** Opening Extracted records block **

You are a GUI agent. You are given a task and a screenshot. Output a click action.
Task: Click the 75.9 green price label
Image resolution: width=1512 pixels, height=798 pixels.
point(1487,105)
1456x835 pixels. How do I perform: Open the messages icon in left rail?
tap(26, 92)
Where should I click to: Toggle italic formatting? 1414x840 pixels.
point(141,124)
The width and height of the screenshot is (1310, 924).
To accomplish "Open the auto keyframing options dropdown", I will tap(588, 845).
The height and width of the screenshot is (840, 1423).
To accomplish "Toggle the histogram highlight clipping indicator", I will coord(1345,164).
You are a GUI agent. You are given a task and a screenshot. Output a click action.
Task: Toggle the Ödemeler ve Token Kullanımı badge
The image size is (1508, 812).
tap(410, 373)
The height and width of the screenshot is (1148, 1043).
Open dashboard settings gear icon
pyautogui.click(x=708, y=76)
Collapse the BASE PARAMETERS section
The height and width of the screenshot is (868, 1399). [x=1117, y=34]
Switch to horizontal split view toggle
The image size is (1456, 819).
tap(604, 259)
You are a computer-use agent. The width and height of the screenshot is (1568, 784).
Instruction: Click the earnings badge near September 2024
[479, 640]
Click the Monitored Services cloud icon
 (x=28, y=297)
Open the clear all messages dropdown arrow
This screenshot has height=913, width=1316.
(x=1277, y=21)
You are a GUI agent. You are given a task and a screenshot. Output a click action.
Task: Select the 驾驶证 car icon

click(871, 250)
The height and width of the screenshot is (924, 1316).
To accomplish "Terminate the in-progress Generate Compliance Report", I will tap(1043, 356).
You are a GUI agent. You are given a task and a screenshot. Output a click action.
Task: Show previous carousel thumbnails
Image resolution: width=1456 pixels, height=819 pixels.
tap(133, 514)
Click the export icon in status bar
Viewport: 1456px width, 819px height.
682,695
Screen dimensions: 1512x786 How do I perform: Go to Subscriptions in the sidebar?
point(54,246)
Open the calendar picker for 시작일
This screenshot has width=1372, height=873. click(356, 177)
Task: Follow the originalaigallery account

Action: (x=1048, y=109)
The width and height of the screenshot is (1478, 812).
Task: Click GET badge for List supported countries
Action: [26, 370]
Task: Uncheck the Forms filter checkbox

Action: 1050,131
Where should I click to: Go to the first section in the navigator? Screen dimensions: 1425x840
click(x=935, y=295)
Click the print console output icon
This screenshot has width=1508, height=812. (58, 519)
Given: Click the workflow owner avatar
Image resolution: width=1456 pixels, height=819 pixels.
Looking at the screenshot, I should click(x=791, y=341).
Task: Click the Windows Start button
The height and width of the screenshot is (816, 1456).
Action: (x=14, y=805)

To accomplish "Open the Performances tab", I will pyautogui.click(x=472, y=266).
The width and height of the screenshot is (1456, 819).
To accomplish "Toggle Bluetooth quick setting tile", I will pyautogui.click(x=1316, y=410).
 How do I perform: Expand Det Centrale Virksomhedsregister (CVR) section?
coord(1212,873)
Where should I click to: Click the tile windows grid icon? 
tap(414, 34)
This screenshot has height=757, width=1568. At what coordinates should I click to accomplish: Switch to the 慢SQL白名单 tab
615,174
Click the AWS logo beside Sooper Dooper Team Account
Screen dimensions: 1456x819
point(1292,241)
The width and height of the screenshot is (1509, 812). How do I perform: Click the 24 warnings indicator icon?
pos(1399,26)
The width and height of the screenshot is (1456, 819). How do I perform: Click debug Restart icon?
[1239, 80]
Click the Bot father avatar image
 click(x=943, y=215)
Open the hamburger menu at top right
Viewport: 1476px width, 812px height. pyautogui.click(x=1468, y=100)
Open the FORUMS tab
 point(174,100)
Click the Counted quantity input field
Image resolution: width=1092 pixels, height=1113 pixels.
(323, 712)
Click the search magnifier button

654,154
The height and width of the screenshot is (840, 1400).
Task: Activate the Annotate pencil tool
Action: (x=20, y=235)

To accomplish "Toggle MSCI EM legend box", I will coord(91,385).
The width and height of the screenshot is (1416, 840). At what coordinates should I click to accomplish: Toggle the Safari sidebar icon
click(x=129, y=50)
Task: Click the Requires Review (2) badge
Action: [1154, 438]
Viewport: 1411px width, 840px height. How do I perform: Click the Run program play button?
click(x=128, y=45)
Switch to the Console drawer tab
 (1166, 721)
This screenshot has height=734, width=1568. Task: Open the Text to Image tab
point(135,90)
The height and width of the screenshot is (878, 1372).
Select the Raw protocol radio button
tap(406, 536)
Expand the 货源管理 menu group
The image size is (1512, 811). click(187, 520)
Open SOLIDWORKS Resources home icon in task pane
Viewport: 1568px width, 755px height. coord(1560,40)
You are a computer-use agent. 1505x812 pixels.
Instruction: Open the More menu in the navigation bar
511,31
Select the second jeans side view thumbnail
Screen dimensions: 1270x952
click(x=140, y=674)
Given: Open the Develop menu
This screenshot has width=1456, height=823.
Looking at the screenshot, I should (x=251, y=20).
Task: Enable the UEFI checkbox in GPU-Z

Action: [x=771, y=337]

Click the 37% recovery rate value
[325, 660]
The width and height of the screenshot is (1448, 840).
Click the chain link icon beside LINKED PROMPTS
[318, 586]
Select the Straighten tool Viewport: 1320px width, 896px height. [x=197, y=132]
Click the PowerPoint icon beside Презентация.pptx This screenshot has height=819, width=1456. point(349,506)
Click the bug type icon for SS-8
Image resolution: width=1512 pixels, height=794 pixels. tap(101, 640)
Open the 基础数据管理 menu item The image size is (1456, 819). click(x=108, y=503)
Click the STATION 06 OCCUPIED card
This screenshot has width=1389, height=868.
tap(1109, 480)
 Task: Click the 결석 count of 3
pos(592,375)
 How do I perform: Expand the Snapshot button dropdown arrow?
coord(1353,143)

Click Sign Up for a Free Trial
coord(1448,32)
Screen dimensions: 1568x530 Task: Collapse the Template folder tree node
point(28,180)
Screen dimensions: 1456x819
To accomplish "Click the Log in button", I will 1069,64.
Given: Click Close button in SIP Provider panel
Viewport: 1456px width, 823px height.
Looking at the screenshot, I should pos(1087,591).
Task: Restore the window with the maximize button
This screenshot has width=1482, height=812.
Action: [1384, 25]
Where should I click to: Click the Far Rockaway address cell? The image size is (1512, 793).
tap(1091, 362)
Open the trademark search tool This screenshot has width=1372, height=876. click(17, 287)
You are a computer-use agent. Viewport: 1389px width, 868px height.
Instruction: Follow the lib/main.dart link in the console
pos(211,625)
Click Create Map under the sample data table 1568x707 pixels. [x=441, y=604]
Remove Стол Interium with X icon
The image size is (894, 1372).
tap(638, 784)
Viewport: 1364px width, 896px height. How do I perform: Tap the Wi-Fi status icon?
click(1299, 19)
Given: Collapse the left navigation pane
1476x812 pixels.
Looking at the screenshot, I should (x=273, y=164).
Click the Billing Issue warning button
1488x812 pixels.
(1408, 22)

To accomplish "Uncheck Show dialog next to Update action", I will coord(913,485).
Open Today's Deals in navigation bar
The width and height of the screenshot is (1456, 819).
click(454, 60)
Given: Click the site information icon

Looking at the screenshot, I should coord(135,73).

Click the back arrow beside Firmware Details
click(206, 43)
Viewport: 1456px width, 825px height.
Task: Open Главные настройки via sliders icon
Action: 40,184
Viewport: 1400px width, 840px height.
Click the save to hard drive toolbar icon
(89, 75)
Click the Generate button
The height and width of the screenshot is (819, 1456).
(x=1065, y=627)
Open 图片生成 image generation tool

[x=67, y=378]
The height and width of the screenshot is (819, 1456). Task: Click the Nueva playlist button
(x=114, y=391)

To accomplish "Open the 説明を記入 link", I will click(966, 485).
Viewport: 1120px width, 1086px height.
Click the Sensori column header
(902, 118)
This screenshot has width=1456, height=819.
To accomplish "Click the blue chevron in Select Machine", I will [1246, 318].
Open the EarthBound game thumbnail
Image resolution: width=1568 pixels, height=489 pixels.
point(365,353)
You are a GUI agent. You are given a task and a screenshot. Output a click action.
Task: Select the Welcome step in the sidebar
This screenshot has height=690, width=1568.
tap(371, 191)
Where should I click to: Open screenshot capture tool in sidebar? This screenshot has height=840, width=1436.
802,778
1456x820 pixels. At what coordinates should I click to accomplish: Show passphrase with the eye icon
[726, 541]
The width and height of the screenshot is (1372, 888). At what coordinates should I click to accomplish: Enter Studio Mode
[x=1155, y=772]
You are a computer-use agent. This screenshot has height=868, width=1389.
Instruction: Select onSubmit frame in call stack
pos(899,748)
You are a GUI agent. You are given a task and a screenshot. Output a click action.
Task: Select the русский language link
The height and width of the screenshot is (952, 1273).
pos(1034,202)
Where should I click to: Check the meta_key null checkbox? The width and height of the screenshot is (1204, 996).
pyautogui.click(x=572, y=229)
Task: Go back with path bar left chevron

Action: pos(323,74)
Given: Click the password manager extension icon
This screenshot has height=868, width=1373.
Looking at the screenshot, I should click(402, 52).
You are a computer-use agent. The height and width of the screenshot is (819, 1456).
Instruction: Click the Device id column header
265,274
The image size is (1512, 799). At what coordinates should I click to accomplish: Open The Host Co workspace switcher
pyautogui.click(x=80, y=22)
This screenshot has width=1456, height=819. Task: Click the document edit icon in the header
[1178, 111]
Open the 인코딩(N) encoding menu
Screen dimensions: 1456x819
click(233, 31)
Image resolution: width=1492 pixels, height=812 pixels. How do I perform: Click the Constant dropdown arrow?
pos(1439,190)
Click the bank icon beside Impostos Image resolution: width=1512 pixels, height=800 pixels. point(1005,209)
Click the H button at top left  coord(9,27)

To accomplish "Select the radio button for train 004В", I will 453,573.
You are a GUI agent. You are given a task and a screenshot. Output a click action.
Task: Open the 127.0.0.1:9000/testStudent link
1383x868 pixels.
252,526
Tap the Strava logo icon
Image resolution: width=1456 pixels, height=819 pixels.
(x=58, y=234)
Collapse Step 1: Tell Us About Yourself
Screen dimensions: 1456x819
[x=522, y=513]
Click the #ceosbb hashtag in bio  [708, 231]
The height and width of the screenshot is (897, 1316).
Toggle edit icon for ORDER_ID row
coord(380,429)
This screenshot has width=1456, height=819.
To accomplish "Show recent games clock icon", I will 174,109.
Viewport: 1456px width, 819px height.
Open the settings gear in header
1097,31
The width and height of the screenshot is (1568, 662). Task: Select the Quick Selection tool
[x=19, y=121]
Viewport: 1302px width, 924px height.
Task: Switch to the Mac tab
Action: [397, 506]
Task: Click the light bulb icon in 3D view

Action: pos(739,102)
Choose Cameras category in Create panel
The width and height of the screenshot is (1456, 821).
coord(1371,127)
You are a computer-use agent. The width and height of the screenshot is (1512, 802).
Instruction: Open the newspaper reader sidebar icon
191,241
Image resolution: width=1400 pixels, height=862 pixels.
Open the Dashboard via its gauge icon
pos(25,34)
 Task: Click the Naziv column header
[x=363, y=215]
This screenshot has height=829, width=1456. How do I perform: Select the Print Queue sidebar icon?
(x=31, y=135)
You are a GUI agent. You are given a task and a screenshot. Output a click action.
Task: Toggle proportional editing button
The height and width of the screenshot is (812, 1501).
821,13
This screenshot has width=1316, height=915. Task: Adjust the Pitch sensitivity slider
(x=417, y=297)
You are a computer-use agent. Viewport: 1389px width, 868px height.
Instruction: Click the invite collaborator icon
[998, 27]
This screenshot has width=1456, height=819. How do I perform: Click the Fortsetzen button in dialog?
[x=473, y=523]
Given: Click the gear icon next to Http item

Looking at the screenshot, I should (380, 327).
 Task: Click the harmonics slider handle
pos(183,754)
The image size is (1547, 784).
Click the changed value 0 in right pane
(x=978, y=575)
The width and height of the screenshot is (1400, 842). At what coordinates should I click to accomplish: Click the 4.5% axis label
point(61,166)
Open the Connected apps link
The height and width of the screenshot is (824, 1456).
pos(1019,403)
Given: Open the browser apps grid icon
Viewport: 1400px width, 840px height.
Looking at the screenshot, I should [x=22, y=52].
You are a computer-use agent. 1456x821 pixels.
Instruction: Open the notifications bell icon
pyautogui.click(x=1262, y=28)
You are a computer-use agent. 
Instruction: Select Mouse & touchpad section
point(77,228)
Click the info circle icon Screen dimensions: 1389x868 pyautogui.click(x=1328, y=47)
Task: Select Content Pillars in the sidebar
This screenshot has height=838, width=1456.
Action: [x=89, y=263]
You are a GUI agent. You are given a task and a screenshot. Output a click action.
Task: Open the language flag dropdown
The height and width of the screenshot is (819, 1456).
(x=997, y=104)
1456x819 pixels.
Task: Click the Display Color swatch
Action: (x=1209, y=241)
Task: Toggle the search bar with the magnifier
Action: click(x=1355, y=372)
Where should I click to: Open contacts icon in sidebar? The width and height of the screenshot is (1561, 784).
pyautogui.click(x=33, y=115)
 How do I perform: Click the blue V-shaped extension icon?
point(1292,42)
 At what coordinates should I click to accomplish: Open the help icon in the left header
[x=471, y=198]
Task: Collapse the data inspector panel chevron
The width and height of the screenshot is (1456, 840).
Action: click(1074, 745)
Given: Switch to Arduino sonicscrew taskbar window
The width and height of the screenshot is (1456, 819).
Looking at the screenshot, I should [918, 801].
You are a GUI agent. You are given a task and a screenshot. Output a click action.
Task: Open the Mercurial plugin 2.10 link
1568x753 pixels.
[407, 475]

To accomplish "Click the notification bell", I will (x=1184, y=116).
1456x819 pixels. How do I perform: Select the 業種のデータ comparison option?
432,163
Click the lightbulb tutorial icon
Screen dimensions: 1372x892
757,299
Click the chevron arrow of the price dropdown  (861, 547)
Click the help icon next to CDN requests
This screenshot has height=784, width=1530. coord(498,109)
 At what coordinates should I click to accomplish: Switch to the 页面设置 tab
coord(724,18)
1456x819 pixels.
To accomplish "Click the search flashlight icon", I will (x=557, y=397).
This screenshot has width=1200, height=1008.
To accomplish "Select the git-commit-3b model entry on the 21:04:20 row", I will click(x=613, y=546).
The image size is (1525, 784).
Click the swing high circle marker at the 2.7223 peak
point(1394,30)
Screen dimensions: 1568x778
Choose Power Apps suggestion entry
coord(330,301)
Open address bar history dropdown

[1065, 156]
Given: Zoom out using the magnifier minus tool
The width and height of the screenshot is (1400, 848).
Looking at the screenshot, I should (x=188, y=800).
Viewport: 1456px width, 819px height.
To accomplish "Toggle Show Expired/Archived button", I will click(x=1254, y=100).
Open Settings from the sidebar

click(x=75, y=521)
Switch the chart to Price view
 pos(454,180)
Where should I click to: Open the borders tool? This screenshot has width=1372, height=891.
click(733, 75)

** Closing Extracted records block **

### Problem description
Among the entries above, the line containing "The height and width of the screenshot is (1148, 1043).", the line containing "Given: Click the workflow owner avatar", and all lines between them are to be restated word for word; nothing else belongs in the reply.

### Written answer
The height and width of the screenshot is (1148, 1043).
Open dashboard settings gear icon
pyautogui.click(x=708, y=76)
Collapse the BASE PARAMETERS section
The height and width of the screenshot is (868, 1399). [x=1117, y=34]
Switch to horizontal split view toggle
The image size is (1456, 819).
tap(604, 259)
You are a computer-use agent. The width and height of the screenshot is (1568, 784).
Instruction: Click the earnings badge near September 2024
[479, 640]
Click the Monitored Services cloud icon
 (x=28, y=297)
Open the clear all messages dropdown arrow
This screenshot has height=913, width=1316.
(x=1277, y=21)
You are a GUI agent. You are given a task and a screenshot. Output a click action.
Task: Select the 驾驶证 car icon

click(871, 250)
The height and width of the screenshot is (924, 1316).
To accomplish "Terminate the in-progress Generate Compliance Report", I will tap(1043, 356).
You are a GUI agent. You are given a task and a screenshot. Output a click action.
Task: Show previous carousel thumbnails
Image resolution: width=1456 pixels, height=819 pixels.
tap(133, 514)
Click the export icon in status bar
Viewport: 1456px width, 819px height.
682,695
Screen dimensions: 1512x786 How do I perform: Go to Subscriptions in the sidebar?
point(54,246)
Open the calendar picker for 시작일
This screenshot has width=1372, height=873. click(356, 177)
Task: Follow the originalaigallery account

Action: (x=1048, y=109)
The width and height of the screenshot is (1478, 812).
Task: Click GET badge for List supported countries
Action: [26, 370]
Task: Uncheck the Forms filter checkbox

Action: 1050,131
Where should I click to: Go to the first section in the navigator? Screen dimensions: 1425x840
click(x=935, y=295)
Click the print console output icon
This screenshot has width=1508, height=812. (58, 519)
Given: Click the workflow owner avatar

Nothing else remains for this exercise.